TASK OBJECTIVE —
Restate word for word the lines in the listing below, starting at the line containing "This screenshot has height=628, width=1154." and ending at the line containing "Open the Target retailer link for Ember Mug", both included; leave out the rest.

SUPPLIED RECORDS —

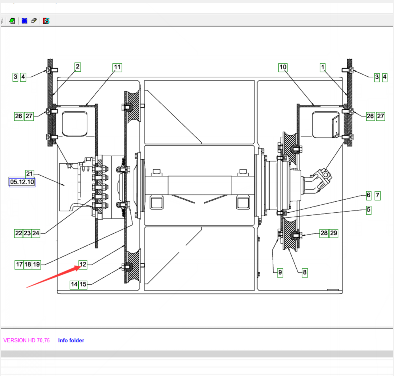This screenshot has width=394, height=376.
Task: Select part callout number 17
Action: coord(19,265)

==

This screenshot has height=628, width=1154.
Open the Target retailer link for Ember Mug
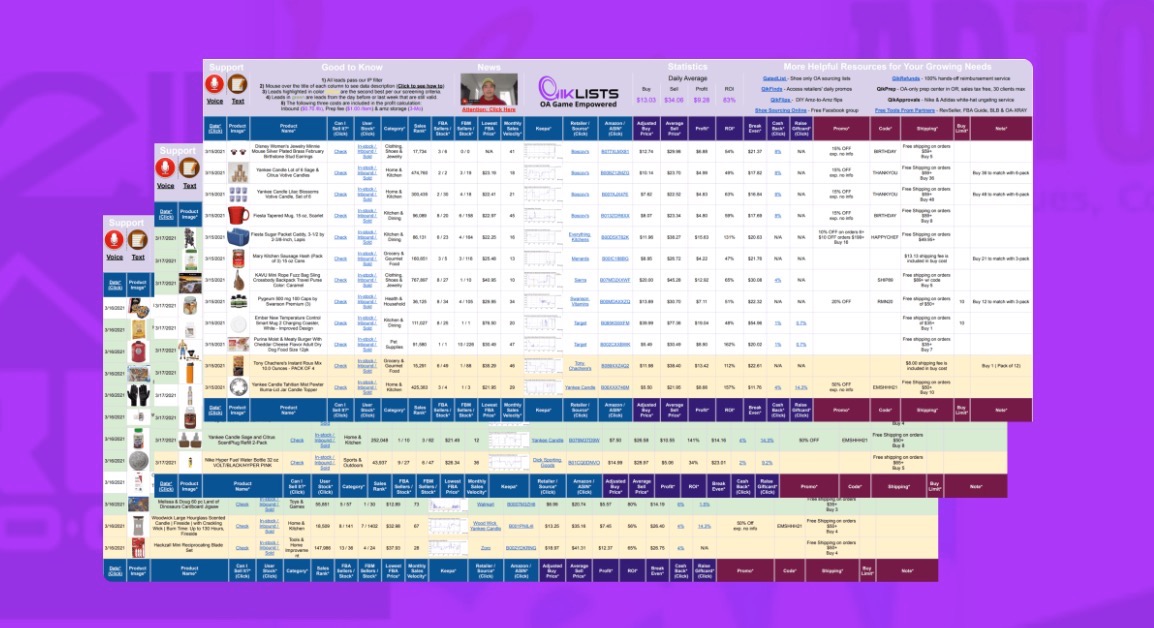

* * *

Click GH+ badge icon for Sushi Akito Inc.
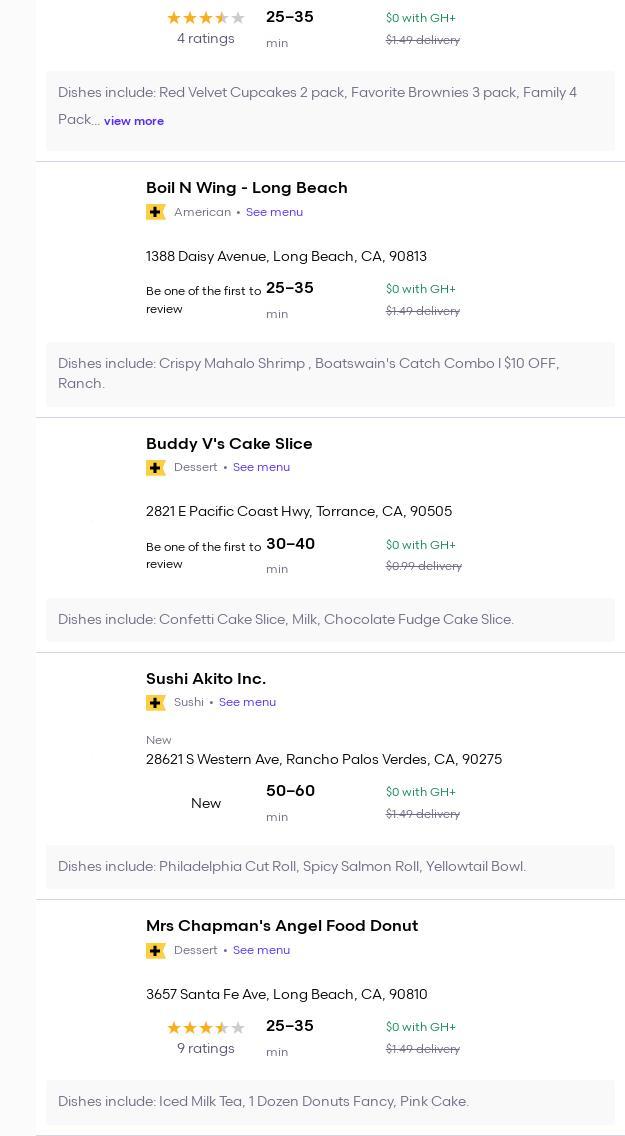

ANSWER TO THE EXERCISE —
This screenshot has height=628, width=1154.
Open the Target retailer link for Ember Mug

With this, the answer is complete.